INFORMATION:
----

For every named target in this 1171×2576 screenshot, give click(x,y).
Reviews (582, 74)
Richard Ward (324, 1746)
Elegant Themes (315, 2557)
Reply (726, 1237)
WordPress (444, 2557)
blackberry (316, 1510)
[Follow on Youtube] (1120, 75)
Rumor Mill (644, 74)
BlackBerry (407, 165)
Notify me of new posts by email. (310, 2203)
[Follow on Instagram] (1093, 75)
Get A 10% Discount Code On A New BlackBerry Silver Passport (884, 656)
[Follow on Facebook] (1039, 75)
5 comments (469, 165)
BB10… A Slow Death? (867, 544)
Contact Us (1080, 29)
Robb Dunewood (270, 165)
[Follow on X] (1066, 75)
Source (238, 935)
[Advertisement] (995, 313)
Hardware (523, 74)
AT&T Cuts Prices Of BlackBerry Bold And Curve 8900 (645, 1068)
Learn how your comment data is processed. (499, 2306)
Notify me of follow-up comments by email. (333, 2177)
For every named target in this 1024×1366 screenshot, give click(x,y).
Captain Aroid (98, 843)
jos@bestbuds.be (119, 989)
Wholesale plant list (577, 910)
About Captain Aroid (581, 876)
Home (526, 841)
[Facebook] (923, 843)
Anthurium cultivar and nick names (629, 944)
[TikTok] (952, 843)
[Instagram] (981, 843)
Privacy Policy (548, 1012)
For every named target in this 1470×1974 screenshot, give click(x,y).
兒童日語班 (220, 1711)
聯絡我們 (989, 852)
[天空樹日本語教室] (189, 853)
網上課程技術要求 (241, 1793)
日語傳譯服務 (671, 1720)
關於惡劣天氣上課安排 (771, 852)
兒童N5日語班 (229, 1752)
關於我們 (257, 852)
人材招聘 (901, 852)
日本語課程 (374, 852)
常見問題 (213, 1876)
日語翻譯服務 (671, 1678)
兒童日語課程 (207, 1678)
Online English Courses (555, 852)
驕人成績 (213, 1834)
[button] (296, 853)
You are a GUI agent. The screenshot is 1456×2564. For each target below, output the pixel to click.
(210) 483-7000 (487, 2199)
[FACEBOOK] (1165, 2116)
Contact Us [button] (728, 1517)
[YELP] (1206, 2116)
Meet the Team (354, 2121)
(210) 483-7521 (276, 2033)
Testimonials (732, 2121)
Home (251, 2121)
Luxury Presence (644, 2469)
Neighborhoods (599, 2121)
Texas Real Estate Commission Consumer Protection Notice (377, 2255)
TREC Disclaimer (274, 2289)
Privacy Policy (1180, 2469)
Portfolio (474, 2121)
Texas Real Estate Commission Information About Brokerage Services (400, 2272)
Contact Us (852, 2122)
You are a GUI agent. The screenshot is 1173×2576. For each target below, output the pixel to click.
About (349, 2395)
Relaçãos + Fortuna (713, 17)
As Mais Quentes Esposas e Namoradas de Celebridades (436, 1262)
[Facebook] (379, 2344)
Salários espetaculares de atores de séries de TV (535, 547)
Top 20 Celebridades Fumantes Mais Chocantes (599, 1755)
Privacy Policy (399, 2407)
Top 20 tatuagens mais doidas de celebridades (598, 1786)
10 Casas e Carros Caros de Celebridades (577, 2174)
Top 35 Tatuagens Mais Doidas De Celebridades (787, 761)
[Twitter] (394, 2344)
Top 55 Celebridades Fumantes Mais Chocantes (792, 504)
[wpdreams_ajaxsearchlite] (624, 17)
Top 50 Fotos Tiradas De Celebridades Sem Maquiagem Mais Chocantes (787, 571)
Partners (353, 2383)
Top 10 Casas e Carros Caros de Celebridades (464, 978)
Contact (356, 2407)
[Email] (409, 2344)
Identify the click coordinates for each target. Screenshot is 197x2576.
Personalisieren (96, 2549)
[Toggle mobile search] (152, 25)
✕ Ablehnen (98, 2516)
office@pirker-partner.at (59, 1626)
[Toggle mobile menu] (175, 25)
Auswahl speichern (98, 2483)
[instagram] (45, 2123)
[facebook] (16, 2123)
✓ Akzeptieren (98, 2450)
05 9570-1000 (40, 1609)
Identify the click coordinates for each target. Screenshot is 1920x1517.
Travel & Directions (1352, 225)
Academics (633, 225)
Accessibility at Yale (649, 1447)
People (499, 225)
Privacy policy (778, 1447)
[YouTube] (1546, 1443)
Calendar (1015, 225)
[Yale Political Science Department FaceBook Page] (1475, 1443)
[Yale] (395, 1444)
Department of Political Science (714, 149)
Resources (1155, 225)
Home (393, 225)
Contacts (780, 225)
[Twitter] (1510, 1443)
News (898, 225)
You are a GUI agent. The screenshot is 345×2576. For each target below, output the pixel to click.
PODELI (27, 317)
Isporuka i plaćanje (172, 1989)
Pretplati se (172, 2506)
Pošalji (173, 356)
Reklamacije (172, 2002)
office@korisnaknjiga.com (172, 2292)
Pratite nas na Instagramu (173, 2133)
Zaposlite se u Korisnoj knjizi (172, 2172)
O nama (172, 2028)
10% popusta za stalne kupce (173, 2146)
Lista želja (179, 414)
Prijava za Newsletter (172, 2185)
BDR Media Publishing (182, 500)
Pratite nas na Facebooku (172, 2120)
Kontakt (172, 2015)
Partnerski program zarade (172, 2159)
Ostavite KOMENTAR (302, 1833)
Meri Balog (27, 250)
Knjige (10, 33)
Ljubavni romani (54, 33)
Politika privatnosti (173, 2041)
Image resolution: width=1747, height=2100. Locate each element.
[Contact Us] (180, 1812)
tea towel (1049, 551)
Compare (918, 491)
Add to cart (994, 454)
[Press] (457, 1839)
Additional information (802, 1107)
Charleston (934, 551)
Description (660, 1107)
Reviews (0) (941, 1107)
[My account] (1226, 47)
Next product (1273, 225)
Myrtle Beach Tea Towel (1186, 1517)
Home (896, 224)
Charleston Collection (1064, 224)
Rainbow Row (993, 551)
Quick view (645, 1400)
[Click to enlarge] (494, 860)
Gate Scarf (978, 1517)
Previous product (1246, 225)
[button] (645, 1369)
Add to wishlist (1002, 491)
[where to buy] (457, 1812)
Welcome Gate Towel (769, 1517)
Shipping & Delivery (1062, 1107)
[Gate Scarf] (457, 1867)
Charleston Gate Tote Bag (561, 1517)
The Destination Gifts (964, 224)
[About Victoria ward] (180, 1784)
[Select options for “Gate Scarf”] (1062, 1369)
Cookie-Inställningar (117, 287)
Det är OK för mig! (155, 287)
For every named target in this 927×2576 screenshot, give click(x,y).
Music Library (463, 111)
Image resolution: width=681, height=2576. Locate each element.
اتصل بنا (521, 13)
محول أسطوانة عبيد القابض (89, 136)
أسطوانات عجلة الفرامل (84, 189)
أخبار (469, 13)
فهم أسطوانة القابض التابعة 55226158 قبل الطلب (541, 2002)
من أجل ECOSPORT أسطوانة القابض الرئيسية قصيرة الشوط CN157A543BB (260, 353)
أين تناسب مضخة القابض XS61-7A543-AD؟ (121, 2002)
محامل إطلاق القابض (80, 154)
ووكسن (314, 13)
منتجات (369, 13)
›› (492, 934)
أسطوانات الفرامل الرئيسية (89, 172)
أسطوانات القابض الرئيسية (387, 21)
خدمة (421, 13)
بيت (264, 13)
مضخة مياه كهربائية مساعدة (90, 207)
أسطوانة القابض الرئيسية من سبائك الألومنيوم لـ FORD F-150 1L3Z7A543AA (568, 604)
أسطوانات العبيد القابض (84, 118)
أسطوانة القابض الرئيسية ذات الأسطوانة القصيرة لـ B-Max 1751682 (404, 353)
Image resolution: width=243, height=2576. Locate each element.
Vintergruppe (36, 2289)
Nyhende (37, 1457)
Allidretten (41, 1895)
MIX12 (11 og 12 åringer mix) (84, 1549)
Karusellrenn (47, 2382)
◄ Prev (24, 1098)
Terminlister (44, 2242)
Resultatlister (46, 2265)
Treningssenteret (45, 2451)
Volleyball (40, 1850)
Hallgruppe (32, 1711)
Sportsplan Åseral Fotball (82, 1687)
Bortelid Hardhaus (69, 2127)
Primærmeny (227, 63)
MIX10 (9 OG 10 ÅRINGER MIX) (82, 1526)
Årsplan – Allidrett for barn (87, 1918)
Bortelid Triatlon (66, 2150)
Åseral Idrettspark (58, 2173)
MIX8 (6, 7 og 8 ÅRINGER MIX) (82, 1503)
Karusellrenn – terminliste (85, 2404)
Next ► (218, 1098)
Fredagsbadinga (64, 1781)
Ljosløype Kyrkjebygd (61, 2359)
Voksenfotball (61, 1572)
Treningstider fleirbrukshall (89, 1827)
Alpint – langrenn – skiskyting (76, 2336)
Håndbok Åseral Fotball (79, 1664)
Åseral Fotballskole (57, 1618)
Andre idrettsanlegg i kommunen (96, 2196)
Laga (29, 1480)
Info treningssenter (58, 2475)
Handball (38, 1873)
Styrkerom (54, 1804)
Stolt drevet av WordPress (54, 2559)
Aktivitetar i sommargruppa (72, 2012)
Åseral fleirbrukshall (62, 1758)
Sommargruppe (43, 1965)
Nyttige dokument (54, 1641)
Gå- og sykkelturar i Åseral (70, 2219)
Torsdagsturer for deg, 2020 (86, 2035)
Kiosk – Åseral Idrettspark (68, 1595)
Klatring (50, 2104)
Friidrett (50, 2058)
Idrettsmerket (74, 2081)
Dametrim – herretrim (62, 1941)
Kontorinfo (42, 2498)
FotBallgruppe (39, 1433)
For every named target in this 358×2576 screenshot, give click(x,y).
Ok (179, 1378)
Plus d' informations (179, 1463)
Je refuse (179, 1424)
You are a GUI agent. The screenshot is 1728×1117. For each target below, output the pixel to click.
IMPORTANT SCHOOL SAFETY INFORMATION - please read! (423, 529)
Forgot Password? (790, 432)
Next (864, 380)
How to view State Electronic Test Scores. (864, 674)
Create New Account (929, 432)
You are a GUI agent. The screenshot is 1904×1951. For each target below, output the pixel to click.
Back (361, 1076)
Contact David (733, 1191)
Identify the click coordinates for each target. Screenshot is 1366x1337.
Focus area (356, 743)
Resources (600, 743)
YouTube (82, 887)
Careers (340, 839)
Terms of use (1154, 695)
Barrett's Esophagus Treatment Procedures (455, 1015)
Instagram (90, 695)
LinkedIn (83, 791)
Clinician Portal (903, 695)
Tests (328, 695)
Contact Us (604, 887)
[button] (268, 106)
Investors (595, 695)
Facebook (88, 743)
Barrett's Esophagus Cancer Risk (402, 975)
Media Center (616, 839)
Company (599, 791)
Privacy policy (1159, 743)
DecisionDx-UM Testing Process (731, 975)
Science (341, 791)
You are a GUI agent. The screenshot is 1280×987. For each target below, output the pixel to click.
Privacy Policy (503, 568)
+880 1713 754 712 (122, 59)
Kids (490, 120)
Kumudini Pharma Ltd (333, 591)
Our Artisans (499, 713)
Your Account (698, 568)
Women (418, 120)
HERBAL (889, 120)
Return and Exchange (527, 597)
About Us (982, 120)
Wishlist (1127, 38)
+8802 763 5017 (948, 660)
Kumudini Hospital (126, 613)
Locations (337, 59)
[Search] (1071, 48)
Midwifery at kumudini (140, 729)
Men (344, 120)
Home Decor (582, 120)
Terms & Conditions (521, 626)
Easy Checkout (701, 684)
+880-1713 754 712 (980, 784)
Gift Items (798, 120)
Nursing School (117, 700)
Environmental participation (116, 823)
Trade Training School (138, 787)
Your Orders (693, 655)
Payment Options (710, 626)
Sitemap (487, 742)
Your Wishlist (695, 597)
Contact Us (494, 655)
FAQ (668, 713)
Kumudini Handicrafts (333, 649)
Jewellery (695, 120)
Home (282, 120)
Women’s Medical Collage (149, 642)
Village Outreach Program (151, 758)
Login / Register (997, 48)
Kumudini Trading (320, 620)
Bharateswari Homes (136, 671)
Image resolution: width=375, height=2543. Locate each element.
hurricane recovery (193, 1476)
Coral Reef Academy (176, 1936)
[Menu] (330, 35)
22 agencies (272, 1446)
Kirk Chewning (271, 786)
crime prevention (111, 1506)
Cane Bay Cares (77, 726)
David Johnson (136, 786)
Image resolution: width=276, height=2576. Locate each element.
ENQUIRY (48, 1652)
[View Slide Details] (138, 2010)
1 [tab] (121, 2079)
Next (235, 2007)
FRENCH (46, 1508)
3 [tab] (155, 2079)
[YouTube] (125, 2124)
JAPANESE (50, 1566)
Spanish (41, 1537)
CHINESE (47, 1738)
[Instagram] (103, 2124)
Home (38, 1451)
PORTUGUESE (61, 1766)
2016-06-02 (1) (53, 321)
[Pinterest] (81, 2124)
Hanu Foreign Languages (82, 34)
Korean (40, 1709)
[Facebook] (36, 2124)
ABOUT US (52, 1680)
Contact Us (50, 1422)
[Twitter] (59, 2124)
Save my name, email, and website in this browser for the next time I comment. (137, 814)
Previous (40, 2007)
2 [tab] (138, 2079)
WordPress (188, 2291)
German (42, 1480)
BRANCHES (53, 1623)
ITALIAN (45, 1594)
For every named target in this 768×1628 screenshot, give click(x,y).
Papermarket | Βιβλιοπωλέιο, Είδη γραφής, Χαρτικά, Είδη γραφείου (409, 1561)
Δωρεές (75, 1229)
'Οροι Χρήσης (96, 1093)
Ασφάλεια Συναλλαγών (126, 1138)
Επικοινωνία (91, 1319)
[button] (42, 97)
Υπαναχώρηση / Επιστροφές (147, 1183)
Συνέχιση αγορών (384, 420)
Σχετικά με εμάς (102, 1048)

----

Take from the material above the lines running from the one with "أسطوانات القابض الرئيسية (387, 21)" through the one with "MIX10 (9 OG 10 ÅRINGER MIX) (82, 1526)", and repeat them exactly, with nothing else.

أسطوانات القابض الرئيسية (387, 21)
خدمة (421, 13)
بيت (264, 13)
مضخة مياه كهربائية مساعدة (90, 207)
أسطوانة القابض الرئيسية من سبائك الألومنيوم لـ FORD F-150 1L3Z7A543AA (568, 604)
أسطوانات العبيد القابض (84, 118)
أسطوانة القابض الرئيسية ذات الأسطوانة القصيرة لـ B-Max 1751682 (404, 353)
Image resolution: width=243, height=2576. Locate each element.
Vintergruppe (36, 2289)
Nyhende (37, 1457)
Allidretten (41, 1895)
MIX12 (11 og 12 åringer mix) (84, 1549)
Karusellrenn (47, 2382)
◄ Prev (24, 1098)
Terminlister (44, 2242)
Resultatlister (46, 2265)
Treningssenteret (45, 2451)
Volleyball (40, 1850)
Hallgruppe (32, 1711)
Sportsplan Åseral Fotball (82, 1687)
Bortelid Hardhaus (69, 2127)
Primærmeny (227, 63)
MIX10 (9 OG 10 ÅRINGER MIX) (82, 1526)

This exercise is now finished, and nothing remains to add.